Excerpted records:
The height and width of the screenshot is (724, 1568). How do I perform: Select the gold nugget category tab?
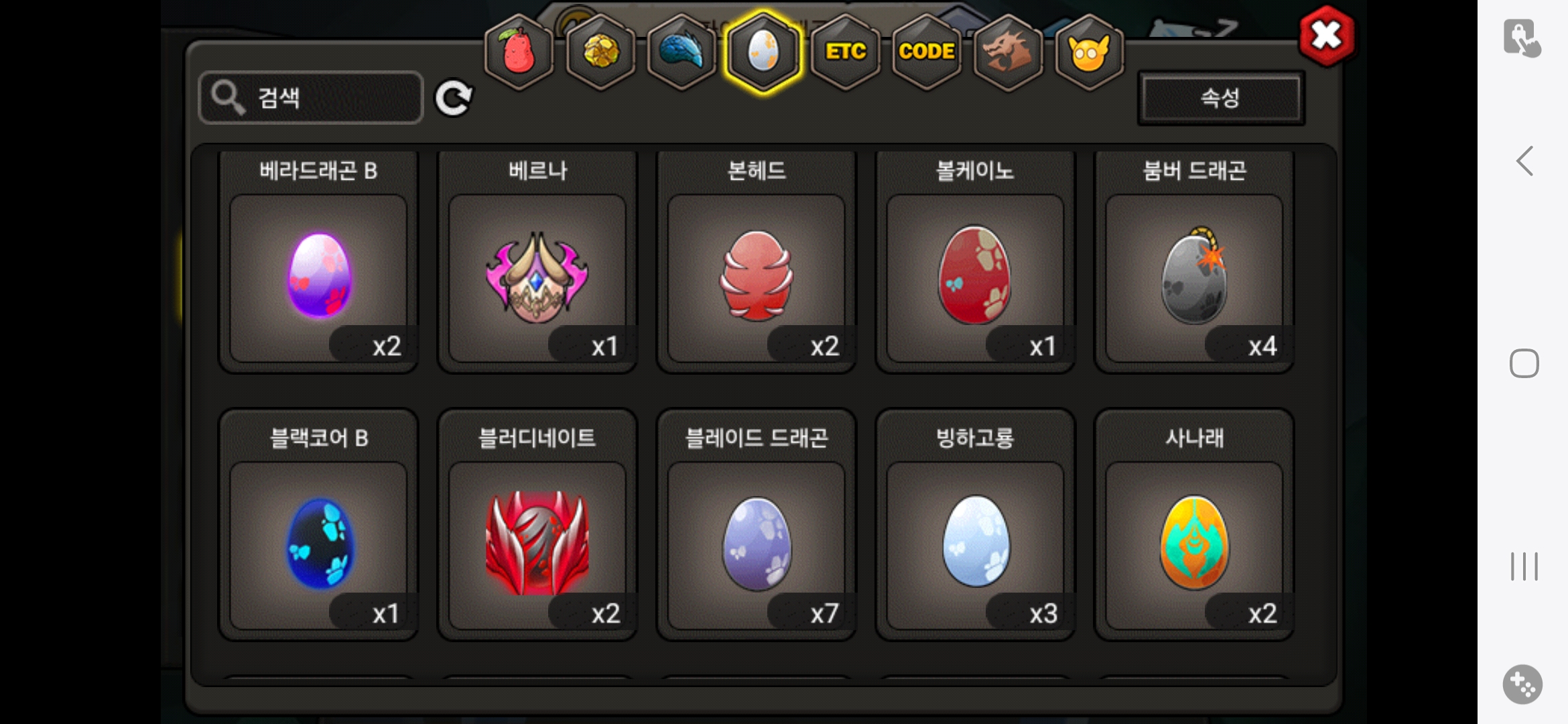(600, 52)
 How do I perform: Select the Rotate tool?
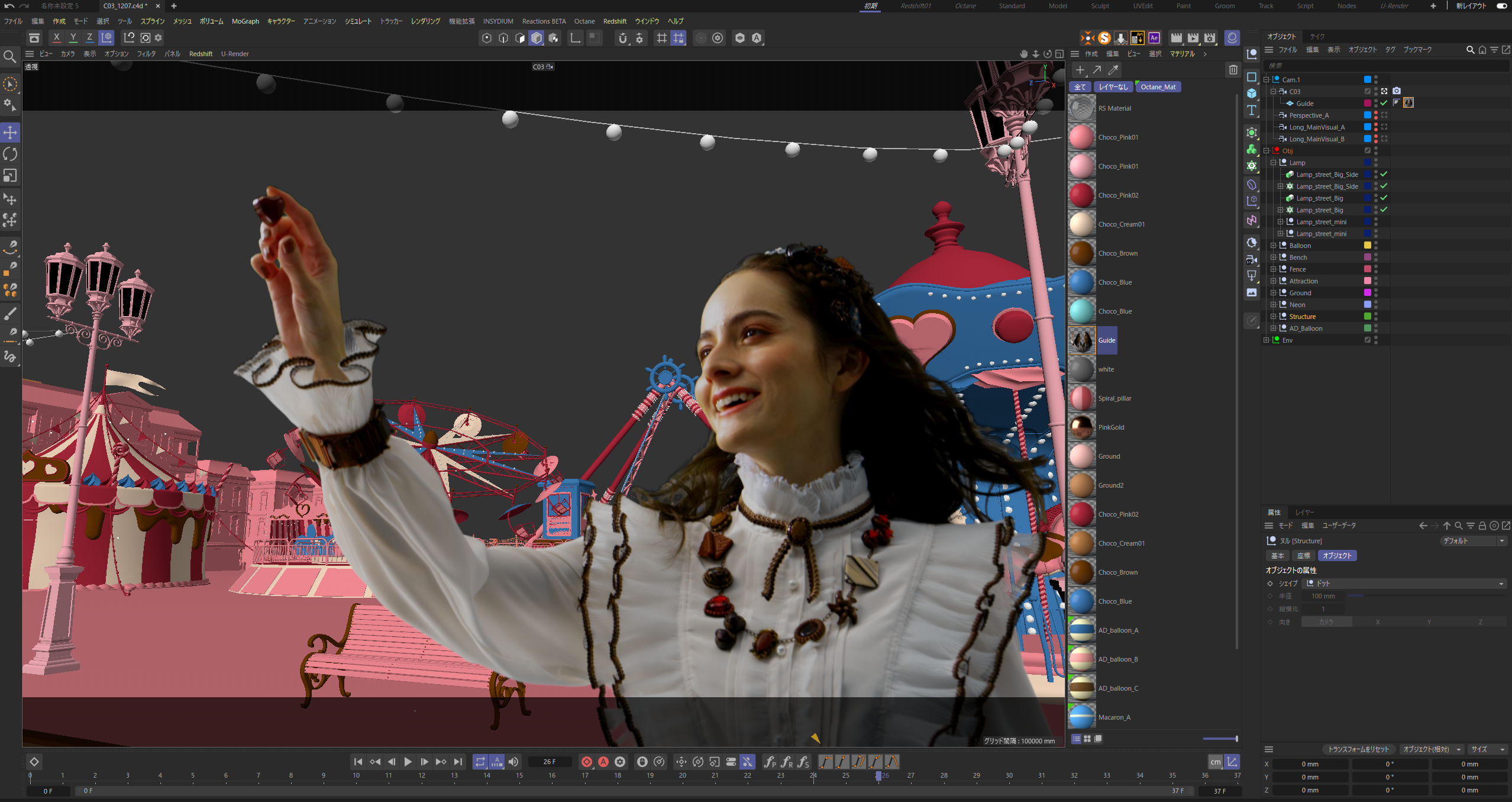coord(10,154)
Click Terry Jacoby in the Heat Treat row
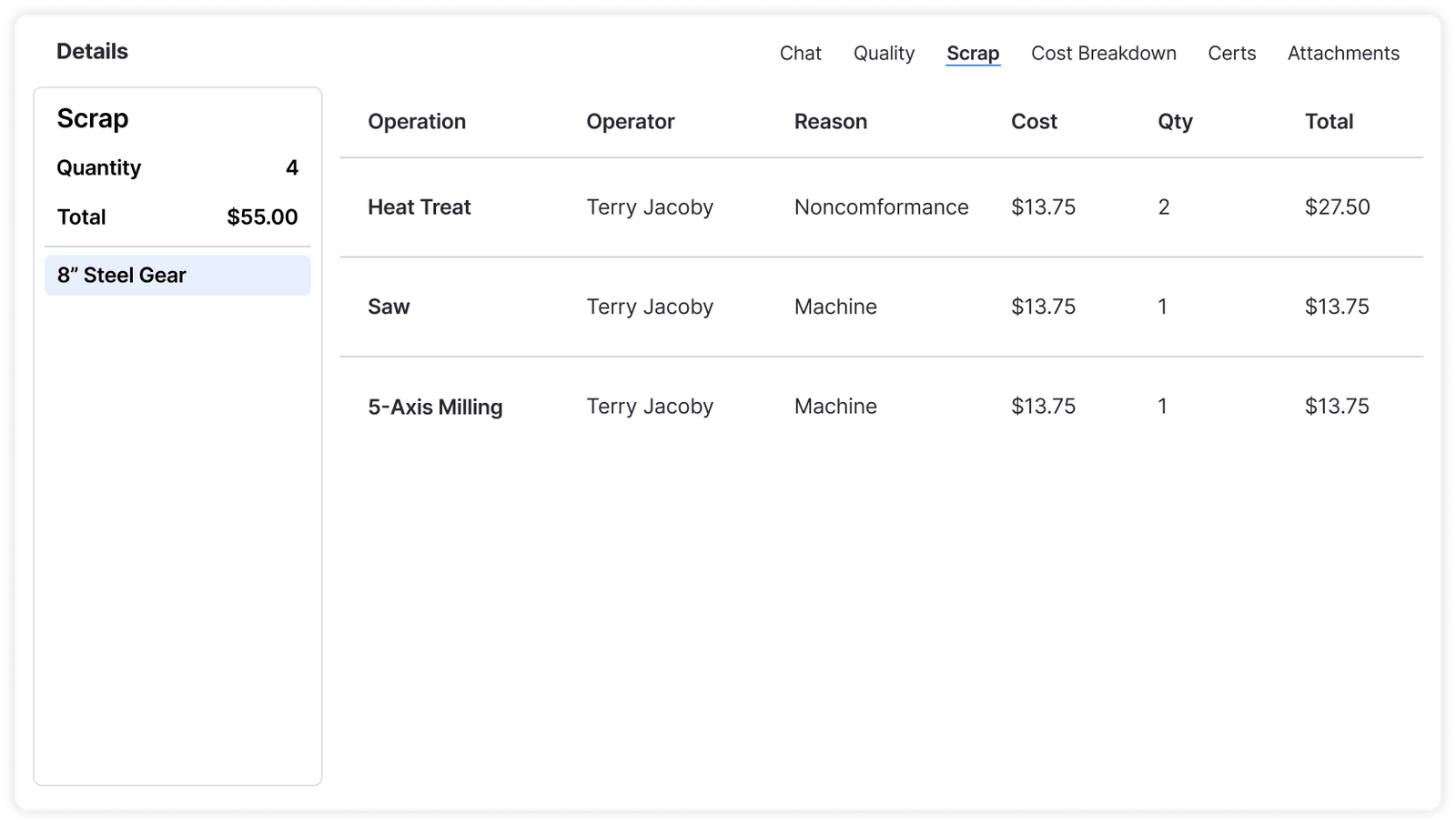1456x825 pixels. tap(649, 206)
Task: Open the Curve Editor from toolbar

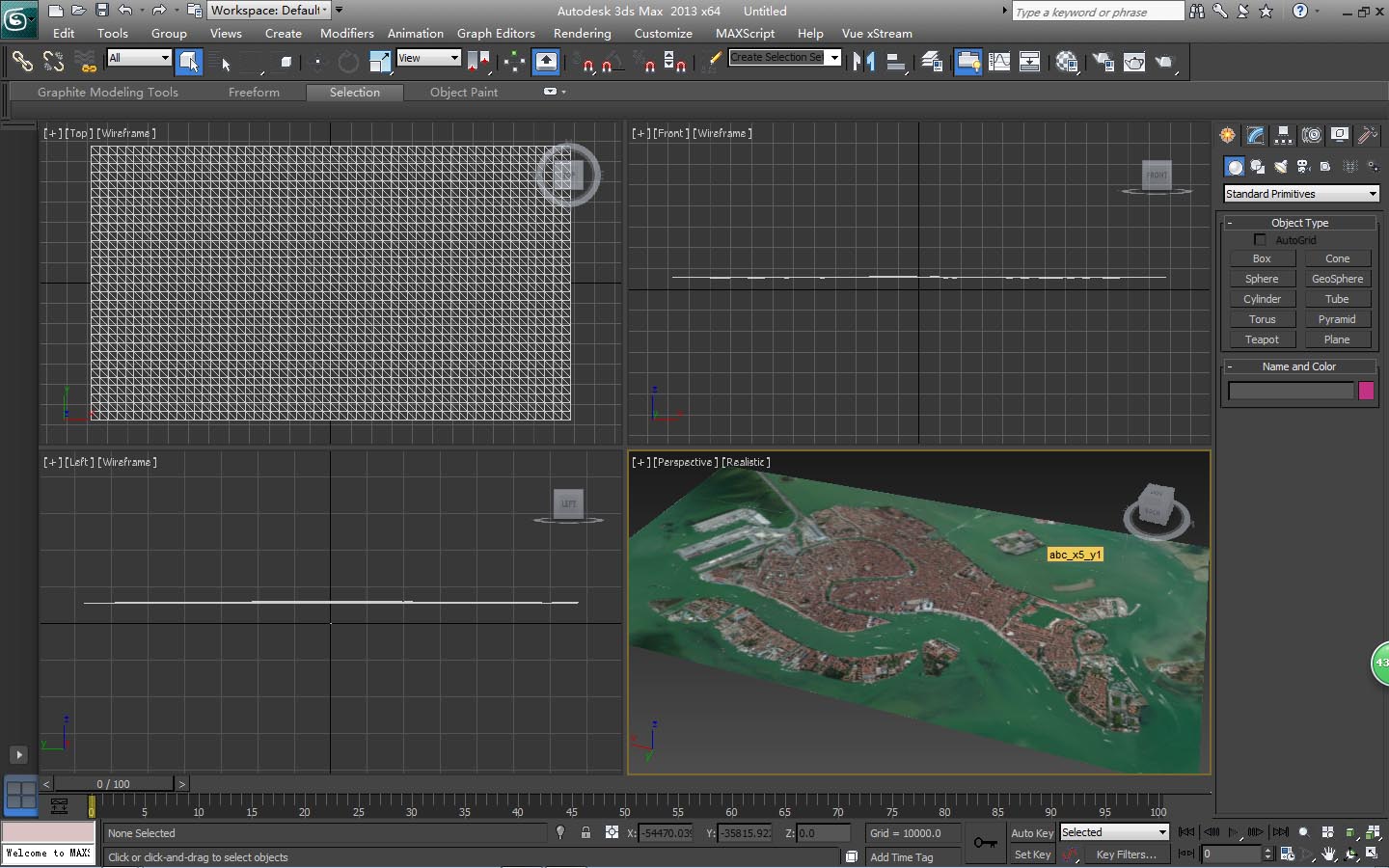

Directive: Can you update this data by replacing each "Select" with "Choose", keeping everything else unchanged? Leave the pictures out of your answer.

Completed task:
The height and width of the screenshot is (724, 1568). How do I perform: Choose the gold nugget category tab?
(600, 52)
 How do I perform: Choose the Rotate tool?
coord(10,154)
Click Terry Jacoby in the Heat Treat row
1456x825 pixels. tap(649, 206)
Task: Open the Curve Editor from toolbar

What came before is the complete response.